Ведут богам любезного провидца,
Который с правдой дружен, как никто.
 
[298–299; пер. С. В. Шервинского]

Здесь перед нами действительно непогрешимый и всезнающий пророк. Он обладает всей правдой, обладает долго хранившейся и хорошо выдержанной тайной. Пока что различие торжествует. Но несколькими стихами дальше оно снова исчезает и восстанавливается взаимность, причем в самом явном виде. Сам Тиресий отвергает традиционное толкование своей роли, только что сформулированное хором. Отвечая Эдипу, который издевательски спрашивает об истоках его пророческого дара, он говорит, что не обладает никакой правдой, кроме той, которую узнал от своего противника:

 
Эдип: Уж не гаданью ль ею [правдой] ты обязан?
Тиресий: Тебе; ты сам раскрыть ее велел.
 
[357–358; пер. Ф. Ф. Зелинского]

Если принять эти строки всерьез, то за чудовищным проклятием, которое Тиресий только что обрушил на голову Эдипу, за обвинением в отцеубийстве и инцесте не окажется никакого сверхъестественного знания. Нам предлагается другое объяснение. Обвинение – просто часть обмена ударами; оно возникает из враждебного противостояния в трагическом споре. Ходом спора бессознательно управляет Эдип, заставляя Тиресия говорить против его воли. Эдип первый обвиняет Тиресия в соучастии в убийстве Лайя; он вынуждает Тиресия вернуть удар, вернуть обвинение.

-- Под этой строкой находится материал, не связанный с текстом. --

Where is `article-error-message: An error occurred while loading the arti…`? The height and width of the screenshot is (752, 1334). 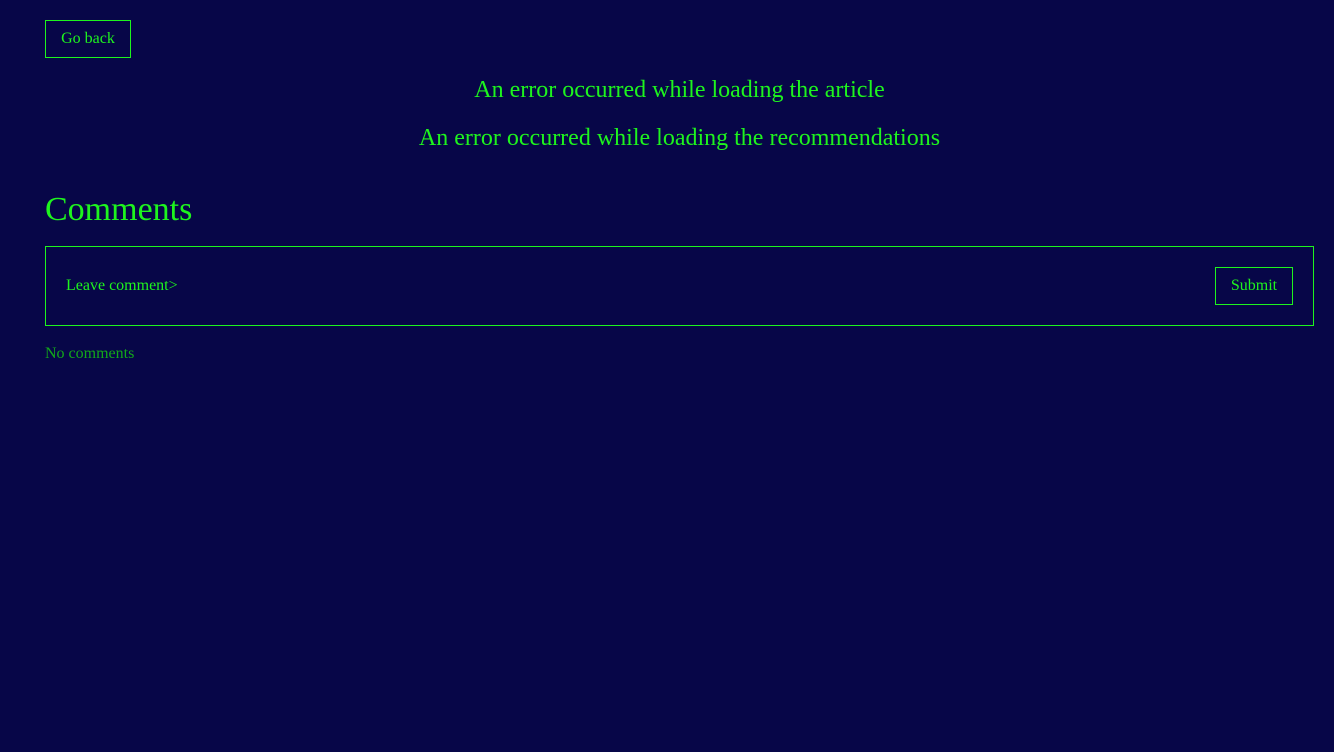 article-error-message: An error occurred while loading the arti… is located at coordinates (680, 90).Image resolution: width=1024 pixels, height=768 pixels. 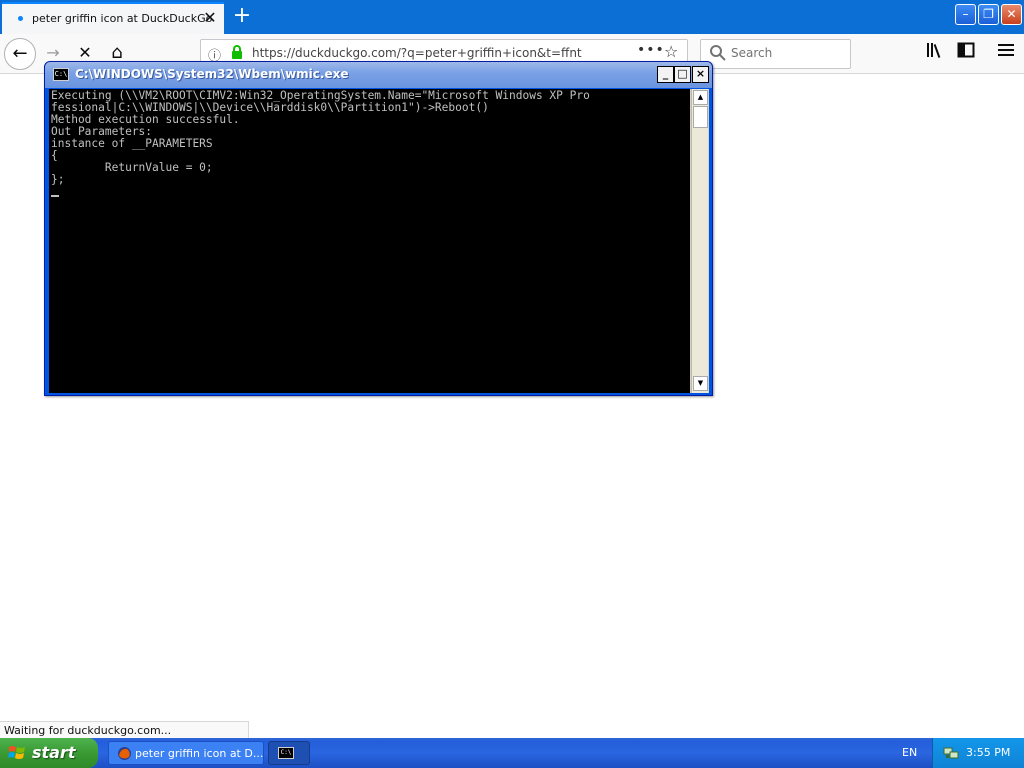 I want to click on console-scrollbar: ▲ ▼, so click(x=700, y=241).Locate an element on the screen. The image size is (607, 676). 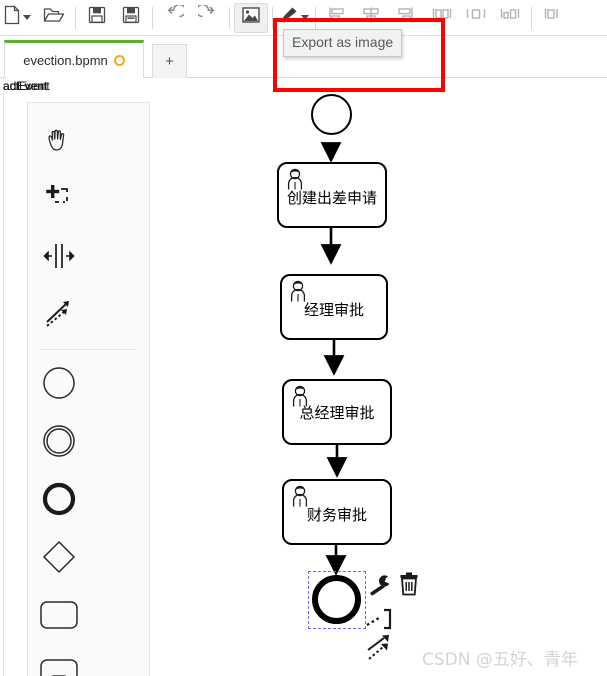
global-connect-tool-icon is located at coordinates (59, 316).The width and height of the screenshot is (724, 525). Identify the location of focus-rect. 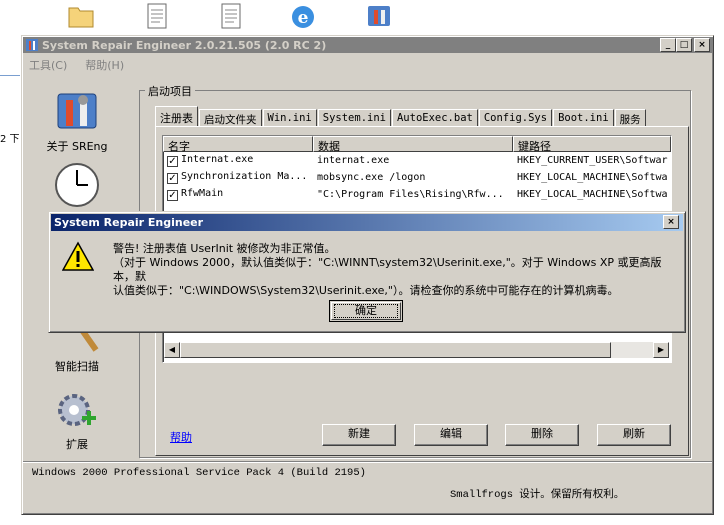
(366, 311).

Единственное различие между обвинением и контробвинением – это парадокс, лежащий в основе последнего; парадокс этот мог бы оказаться слабостью, но он оборачивается силой. На «ты виновен» Эдипа Тиресий отвечает не простым «ты виновен» – тождественным и поменявшим направление. Он подчеркивает то, что ему кажется скандальным в брошенном ему обвинении, – скандальность виновности-обвинительницы:

 
Меня винишь ты? Я ж тебе велю —
Во исполненье твоего приказа
От нас, от граждан отлучить себя:
Земли родной лихая скверна – ты!
 
[352–353; пер. Ф. Ф. Зелинского]

Разумеется, не все ложно в этой полемике. Обвинять другого в убийстве Лайя – значит, видеть в этом другом единственного виновника жертвенного кризиса. Но все одинаково виновны, поскольку все, как мы видели, участвуют в разрушении культурного порядка. Удары, которыми обмениваются братья-враги, не всегда попадают в цель – но неизбежно расшатывают устои монархии и религии. Каждый все полнее и полнее раскрывает истину другого, которого обличает, но не признает в этой истине свою собственную. Каждый видит в другом узурпатора легитимности, которую сам он будто бы защищает и которую на самом деле постоянно подрывает. Ни об одном из двух противников нельзя сказать ничего позитивного или негативного, что не относилось бы одновременно и к другому. Взаимность непрерывно питается попытками каждого ее разрушить. Спор в трагедии – это словесный эквивалент поединка братьев-врагов Этеокла и Полиника.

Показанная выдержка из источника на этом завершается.